**Exercise objective:**
Replace "Concerts" with "Playlists" in the data from the line containing "Open the Concerts menu" down to the end, and output only those lines, otherwise unchanged. Omit the pictures.

**Input rows:**
-- -- --

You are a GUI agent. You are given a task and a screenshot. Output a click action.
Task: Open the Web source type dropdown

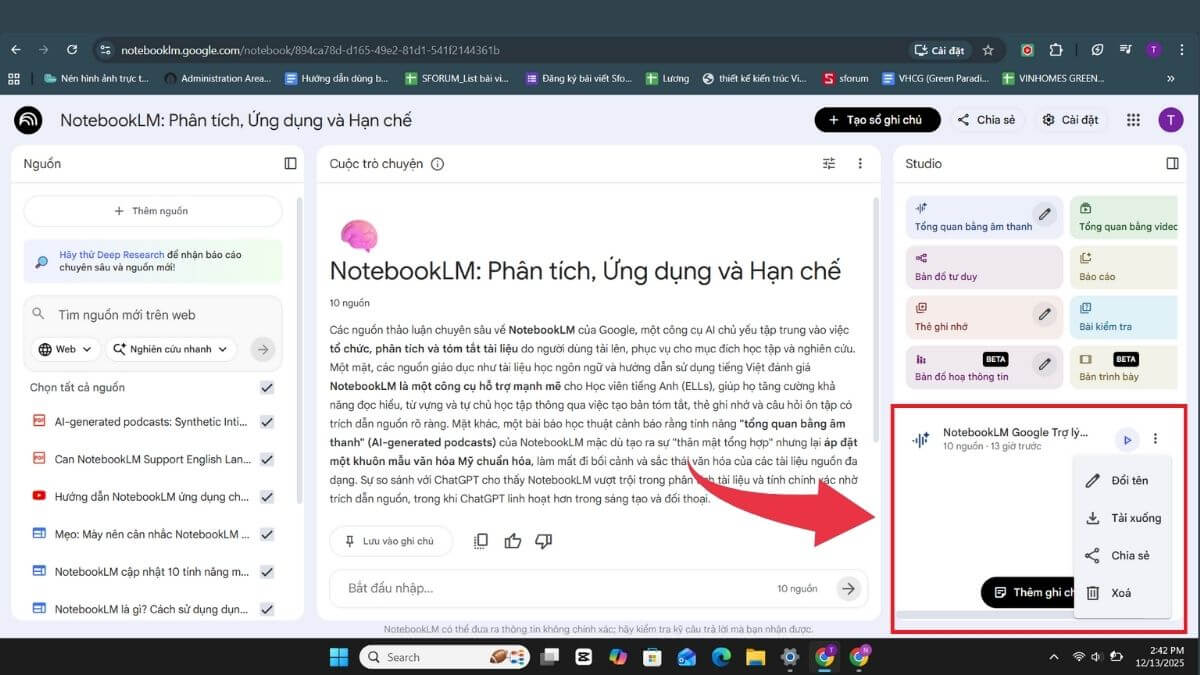pyautogui.click(x=64, y=349)
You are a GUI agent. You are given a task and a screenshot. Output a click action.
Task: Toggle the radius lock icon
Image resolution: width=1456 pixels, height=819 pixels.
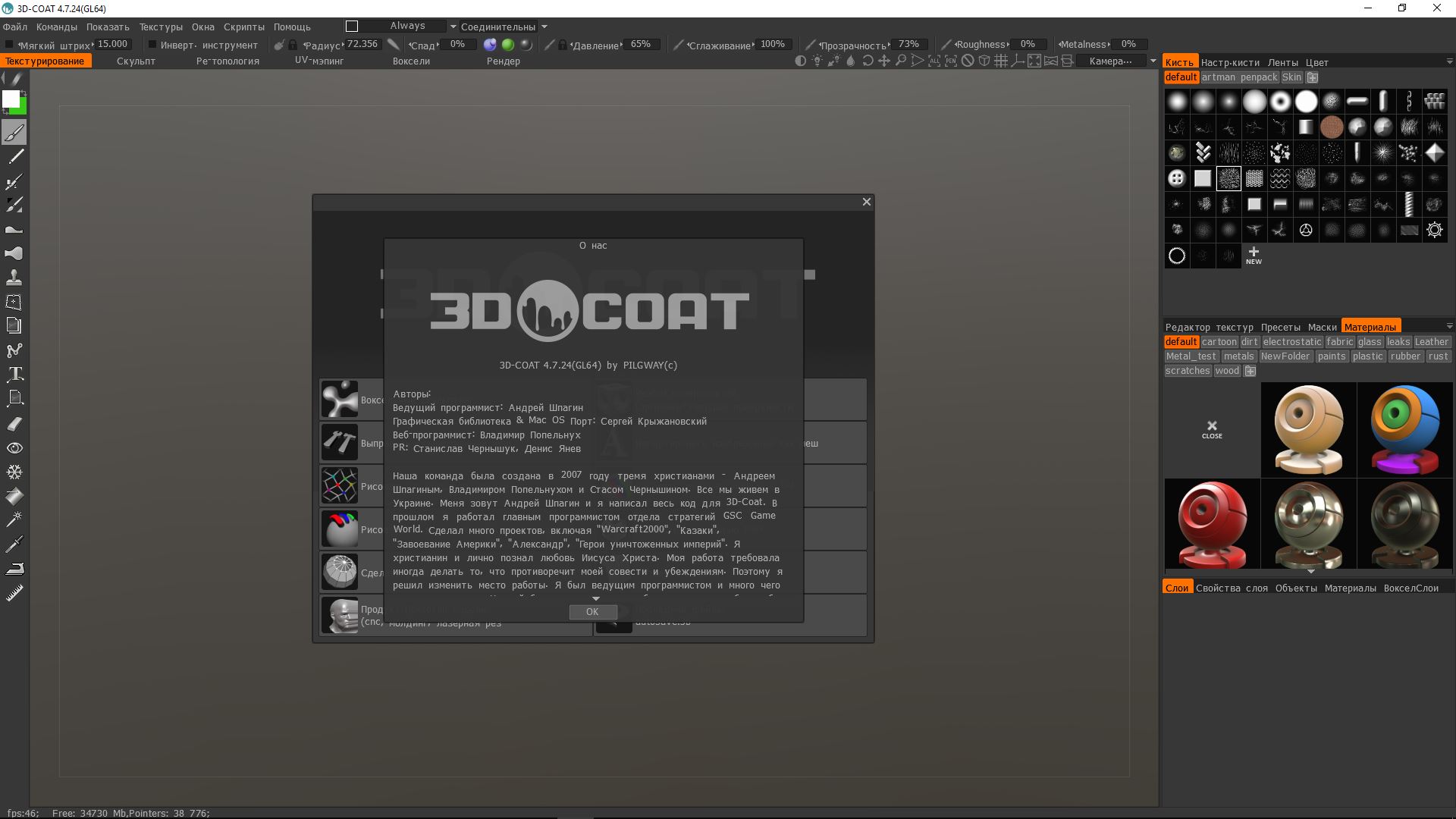(293, 45)
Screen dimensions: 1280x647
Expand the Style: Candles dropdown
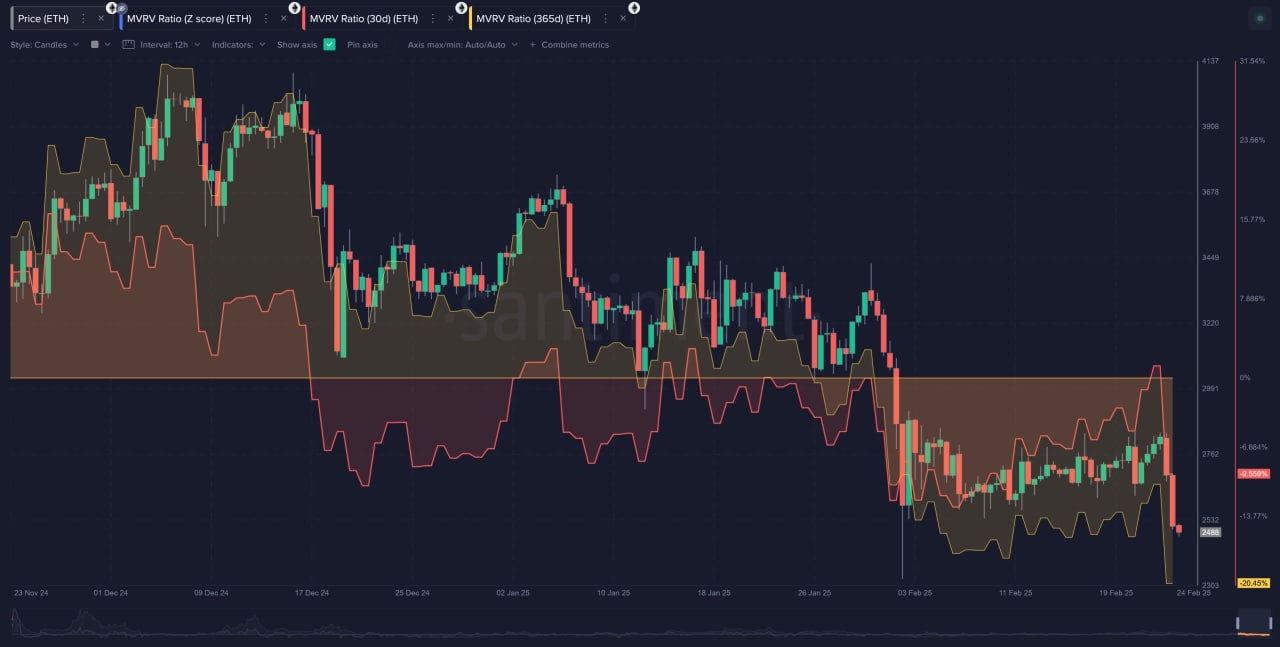tap(45, 44)
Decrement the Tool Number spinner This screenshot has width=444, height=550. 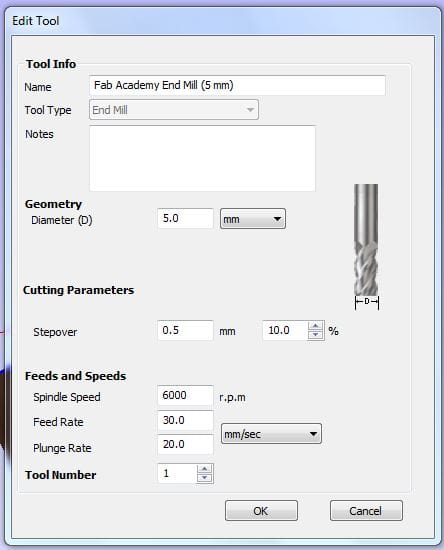pos(204,478)
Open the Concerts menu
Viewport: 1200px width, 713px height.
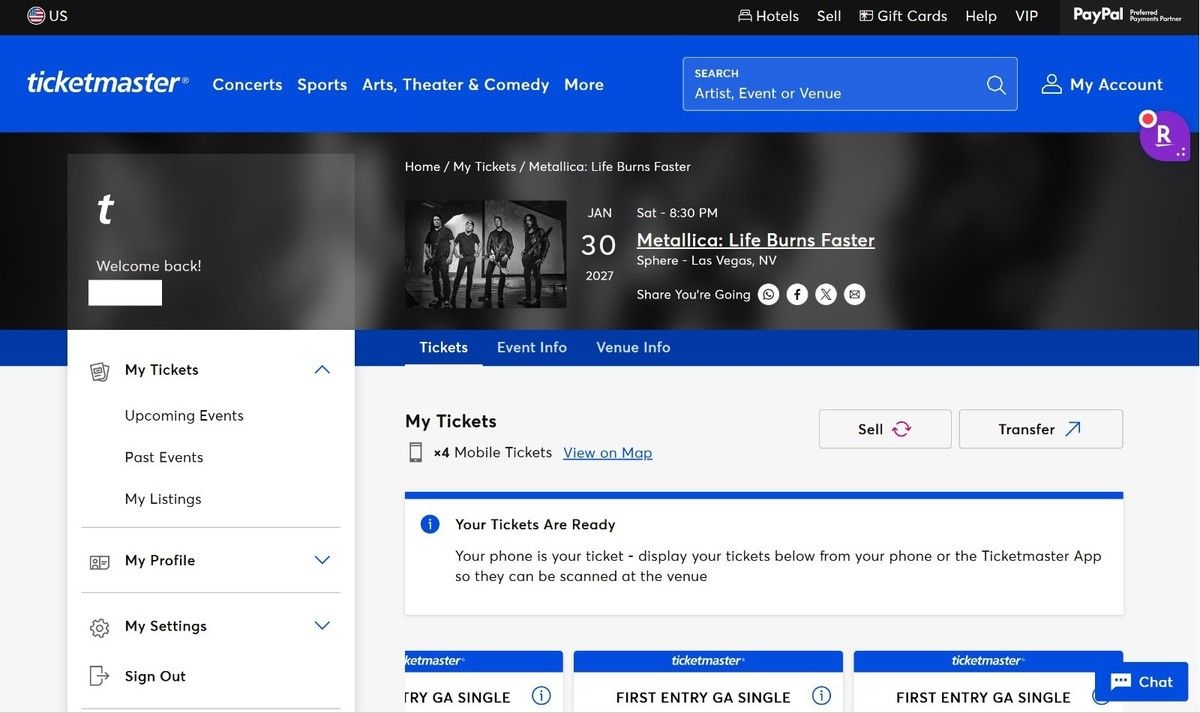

-- -- --

**Result for this exercise:**
Open the Playlists menu
Viewport: 1200px width, 713px height.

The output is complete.